Example (sentence <s>)
| id | word | lemma | tag | feat | head | deprel |
|---|---|---|---|---|---|---|
| 1 | Ведь | ведь | PART | _ | 4 | advmod |
| 2 | когда | когда | SCONJ | _ | 4 | mark |
| 3 | человек | человек | NOUN | Animacy=Anim|Case=Nom|Gender=Masc|Number=Sing | 4 | nsubj |
| 4 | приходит | приходить | VERB | Aspect=Imp|Mood=Ind|Number=Sing|Person=3|Tense=Pres|VerbForm=Fin|Voice=Act | 12 | advcl |
| 5 | ко | ко | ADP | _ | 6 | case |
| 6 | мне | я | PRON | Case=Dat|Number=Sing|Person=1|PronType=Prs | 4 | obl |
| 7 | со | с | ADP | _ | 9 | case |
| 8 | своей | свой | DET | Case=Ins|Gender=Fem|Number=Sing|Poss=Yes|PronType=Prs|Reflex=Yes | 9 | det |
| 9 | болью | боль | NOUN | Animacy=Inan|Case=Ins|Gender=Fem|Number=Sing | 4 | obl |
| 10 | , | , | PUNCT | _ | 4 | punct |
| 11 | я | я | PRON | Case=Nom|Number=Sing|Person=1|PronType=Prs | 12 | nsubj |
| 12 | должен | должен | ADJ | Degree=Pos|Gender=Masc|Number=Sing|Variant=Short | 0 | root |
| 13 | войти | войти | VERB | Aspect=Perf|VerbForm=Inf|Voice=Act | 12 | xcomp |
| 14 | в | в | ADP | _ | 16 | case |
| 15 | эту | этот | DET | Case=Acc|Gender=Fem|Number=Sing|PronType=Dem | 16 | det |
| 16 | боль | боль | NOUN | Animacy=Inan|Case=Acc|Gender=Fem|Number=Sing | 13 | obl |
| 17 | , | , | PUNCT | _ | 19 | punct |
| 18 | чтобы | чтобы | SCONJ | Mood=Cnd | 19 | mark |
| 19 | понять | понять | VERB | Aspect=Perf|VerbForm=Inf|Voice=Act | 13 | advcl |
| 20 | , | , | PUNCT | _ | 23 | punct |
| 21 | что | что | PRON | Animacy=Inan|Case=Acc|Gender=Neut|Number=Sing|PronType=Int,Rel | 23 | obj |
| 22 | он | он | PRON | Case=Nom|Gender=Masc|Number=Sing|Person=3|PronType=Prs | 23 | nsubj |
| 23 | чувствует | чувствовать | VERB | Aspect=Imp|Mood=Ind|Number=Sing|Person=3|Tense=Pres|VerbForm=Fin|Voice=Act | 19 | ccomp |
| 24 | . | . | PUNCT | _ | 12 | punct |
The columns above correspond to token attributes used for search in the corpus. Detailed definitions of each attribute are given below.
Truncated CoNLL‑U format
UD treebanks are normally stored in the CoNLL‑U format, where each token has multiple columns (ID, FORM, LEMMA, UPOS, XPOS, FEATS, HEAD, DEPREL, etc.).
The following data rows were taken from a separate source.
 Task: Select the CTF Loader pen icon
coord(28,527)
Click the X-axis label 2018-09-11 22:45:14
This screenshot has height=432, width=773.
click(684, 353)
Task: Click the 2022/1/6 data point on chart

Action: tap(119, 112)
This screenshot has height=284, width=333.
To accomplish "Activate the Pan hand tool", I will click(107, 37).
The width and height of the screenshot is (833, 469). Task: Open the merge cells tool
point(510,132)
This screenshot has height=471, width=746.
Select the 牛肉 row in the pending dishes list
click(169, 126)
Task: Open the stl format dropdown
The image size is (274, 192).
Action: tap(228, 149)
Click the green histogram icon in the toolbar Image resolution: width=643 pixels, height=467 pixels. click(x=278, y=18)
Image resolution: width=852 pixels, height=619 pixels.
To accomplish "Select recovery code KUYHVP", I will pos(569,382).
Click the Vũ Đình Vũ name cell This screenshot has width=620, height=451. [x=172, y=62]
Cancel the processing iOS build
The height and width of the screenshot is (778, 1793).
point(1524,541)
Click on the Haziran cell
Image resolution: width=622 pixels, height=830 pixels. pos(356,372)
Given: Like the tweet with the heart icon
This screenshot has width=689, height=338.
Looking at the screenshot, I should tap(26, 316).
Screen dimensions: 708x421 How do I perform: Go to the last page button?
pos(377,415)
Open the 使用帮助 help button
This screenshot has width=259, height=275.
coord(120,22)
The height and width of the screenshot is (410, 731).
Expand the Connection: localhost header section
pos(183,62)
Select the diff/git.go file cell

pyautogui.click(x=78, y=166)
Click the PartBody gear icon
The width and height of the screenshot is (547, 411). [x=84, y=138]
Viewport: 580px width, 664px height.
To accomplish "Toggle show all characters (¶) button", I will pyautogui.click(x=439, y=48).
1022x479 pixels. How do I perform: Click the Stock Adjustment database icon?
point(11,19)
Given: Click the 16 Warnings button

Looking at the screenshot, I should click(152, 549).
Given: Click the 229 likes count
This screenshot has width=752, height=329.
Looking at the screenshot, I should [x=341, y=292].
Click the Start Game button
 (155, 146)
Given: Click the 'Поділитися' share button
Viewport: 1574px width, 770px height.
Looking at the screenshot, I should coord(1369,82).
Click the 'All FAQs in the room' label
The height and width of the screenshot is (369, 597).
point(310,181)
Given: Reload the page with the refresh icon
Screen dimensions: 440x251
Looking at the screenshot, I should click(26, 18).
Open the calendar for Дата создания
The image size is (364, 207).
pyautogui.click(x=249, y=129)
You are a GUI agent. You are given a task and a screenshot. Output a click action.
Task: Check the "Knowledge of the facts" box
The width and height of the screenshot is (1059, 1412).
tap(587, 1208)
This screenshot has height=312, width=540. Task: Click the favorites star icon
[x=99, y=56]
In this corpus, a truncated CoNLL‑U representation is used inside each <s> sentence:
only the fields needed for search are kept, and unused columns are omitted.
Mapping to corpus attributes
| Corpus attribute | Meaning | CoNLL‑U analogue |
|---|---|---|
id |
Token number in the sentence | ID |
word |
Surface wordform | FORM |
lemma |
Lemma | LEMMA |
tag |
POS tag (UPOS) | UPOS |
feat |
Morphological feature bundle | FEATS |
head |
Head token id (0 = root) | HEAD |
deprel |
Dependency relation to head | DEPREL |
Annotation
-
Morphological annotation:
-
<tag>— POS tag (UD UPOS; 17 universal POS categories), e.g.NOUN(человек),VERB(приходит),ADP(в). -
<feat>— morphological features (UD FEATS) encoded asFeature=Valuepairs separated by|. For example:Case=Nom|Gender=Masc|Number=Sing(typical for nouns/adjectives/pronouns), orAspect=Imp|Mood=Ind|Tense=Pres|VerbForm=Fin|Voice=Act(typical for finite verbs). If no features are available for a token, the value is_.
-
ADJ— adjective (e.g. большой).ADP— adposition (preposition/postposition), e.g. в, с.ADV— adverb, e.g. быстро.AUX— auxiliary, e.g. бы, быть (when used as auxiliary).CCONJ— coordinating conjunction, e.g. и, но.DET— determiner (pronominal modifier), e.g. этот, свой.INTJ— interjection, e.g. увы.NOUN— common noun, e.g. человек.NUM— numeral, e.g. три, 10.PART— particle, e.g. ведь, же, не.PRON— pronoun, e.g. я, он, что.PROPN— proper noun, e.g. Москва.PUNCT— punctuation, e.g. , ..SCONJ— subordinating conjunction, e.g. что, чтобы, когда.SYM— symbol, e.g. %, §.VERB— lexical verb, e.g. приходить, понять.X— other/unknown, foreign fragments, etc.- Animacy:
Anim,Inan. - Case:
Nom,Acc,Gen,Dat,Ins,Loc,Par,Voc. - Gender:
Masc,Fem,Neut. - Number:
Sing,Plur. - Aspect:
Imp,Perf. -
Mood:
Ind,Imp,Cnd.Ind— indicative (default/realis). Example: он читает.Imp— imperative (command/request). Example: читай!.Cnd— conditional (hypothetical “would”). Example: он бы читал.
- Tense:
Past,Pres,Fut. -
VerbForm:
Fin,Inf,Part,Conv.Fin— finite verb. Example: читает.Inf— infinitive. Example: читать.Part— participle. Examples: читающий, прочитанный.Conv— converb. Examples: читая, прочитав.
-
Voice:
Act,Pass,Mid.Act— active. Example: он читает книгу.Pass— passive. Examples: книга прочитана, книга была прочитана.Mid— middle. Examples: дверь открывается, книга читается легко.
- Number:
Sing,Plur. - Person:
1,2,3. - Gender (past/participles):
Masc,Fem,Neut. -
PronType:
Prs— personal (e.g. я, он).Dem— demonstrative (e.g. это, тот).Int— interrogative (e.g. кто?, что?).Rel— relative (e.g. кто / что in “тот, кто…”).Ind— indefinite (e.g. кто-то, что-нибудь).Neg— negative (e.g. никто, ничто).Tot— total/universal (e.g. все, оба).Emp— emphatic.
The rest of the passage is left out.